Problem statement ::
What lines of the material below include the string "agent"? Copy all of them.

** Supplied data follows **

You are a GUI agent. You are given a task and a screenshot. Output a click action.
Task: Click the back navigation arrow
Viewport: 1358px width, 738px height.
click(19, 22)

** End of Supplied data **
** Supplied data follows **

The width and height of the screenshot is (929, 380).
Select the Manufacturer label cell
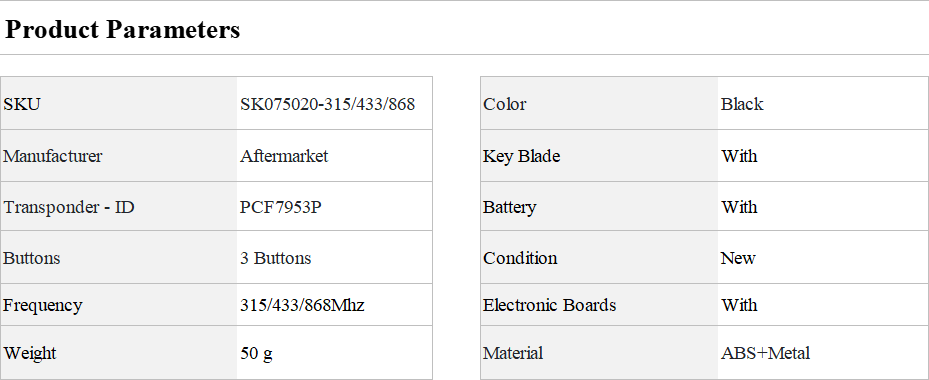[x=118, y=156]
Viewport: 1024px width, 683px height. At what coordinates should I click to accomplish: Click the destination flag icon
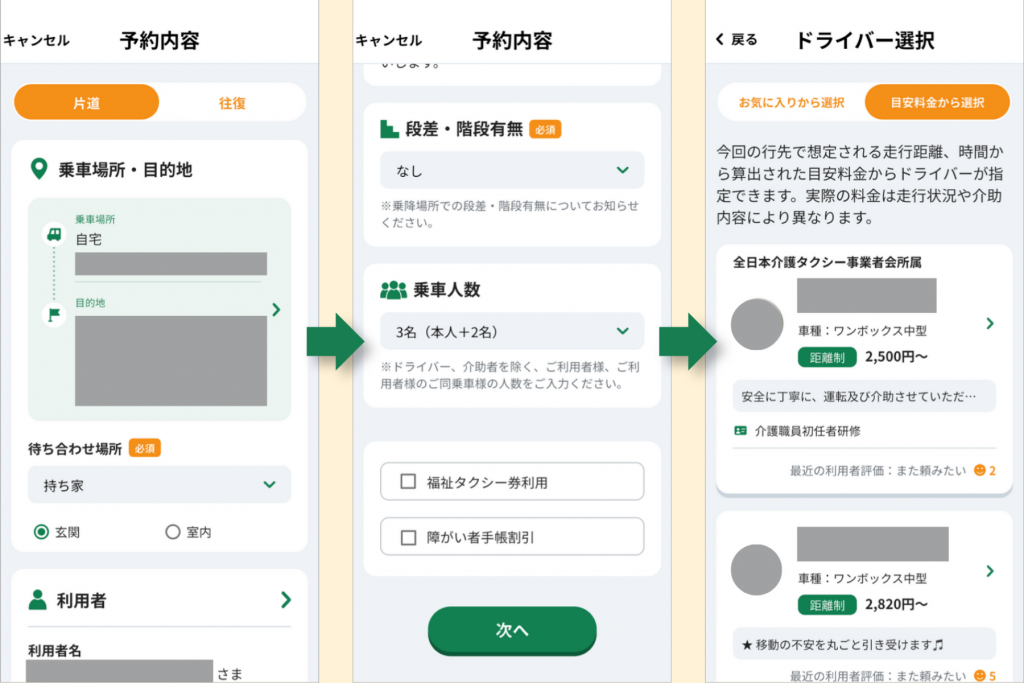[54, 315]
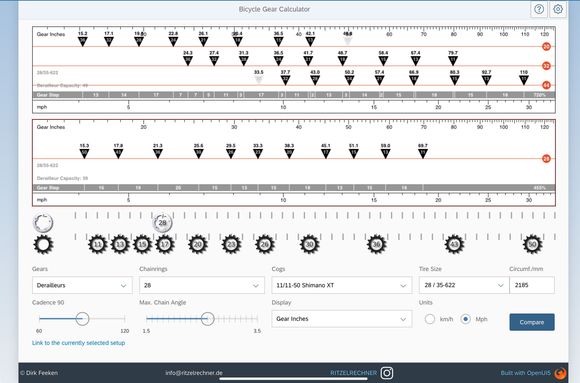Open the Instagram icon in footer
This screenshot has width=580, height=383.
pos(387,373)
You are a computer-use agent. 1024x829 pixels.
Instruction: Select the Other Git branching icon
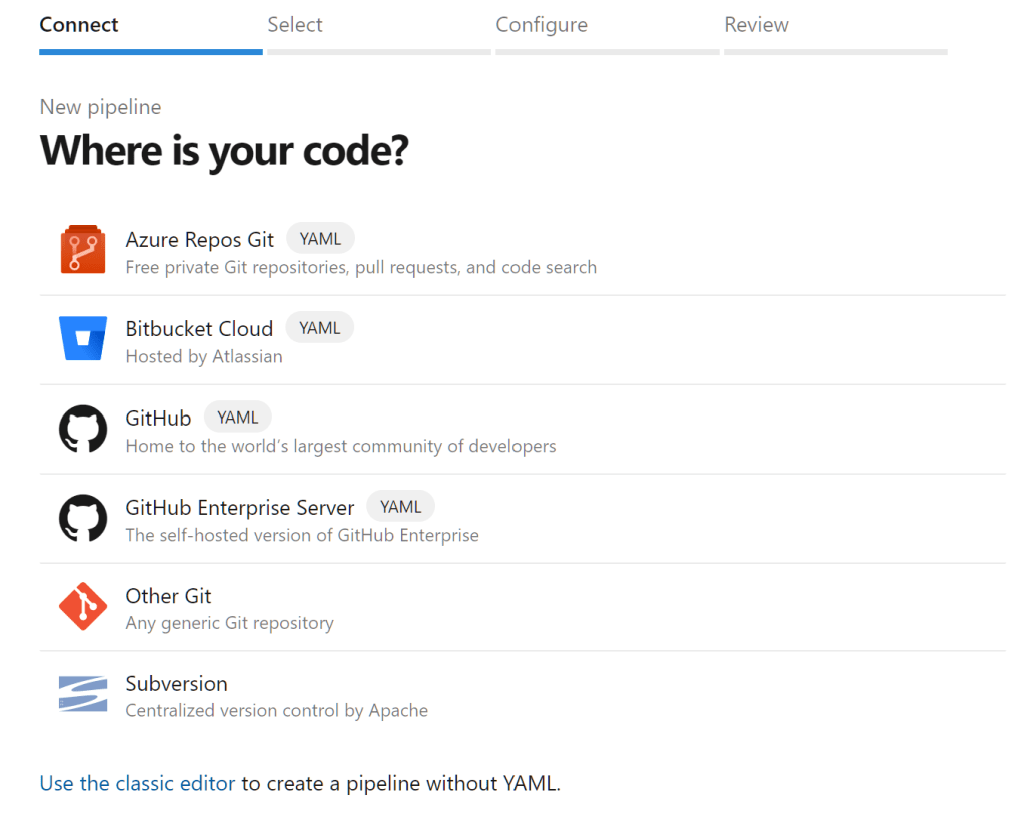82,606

** End of Supplied data **

Task result ::
You are a GUI agent. You are given a task and a screenshot. Output a click action.
You are a computer-use agent. 1024x829 pixels.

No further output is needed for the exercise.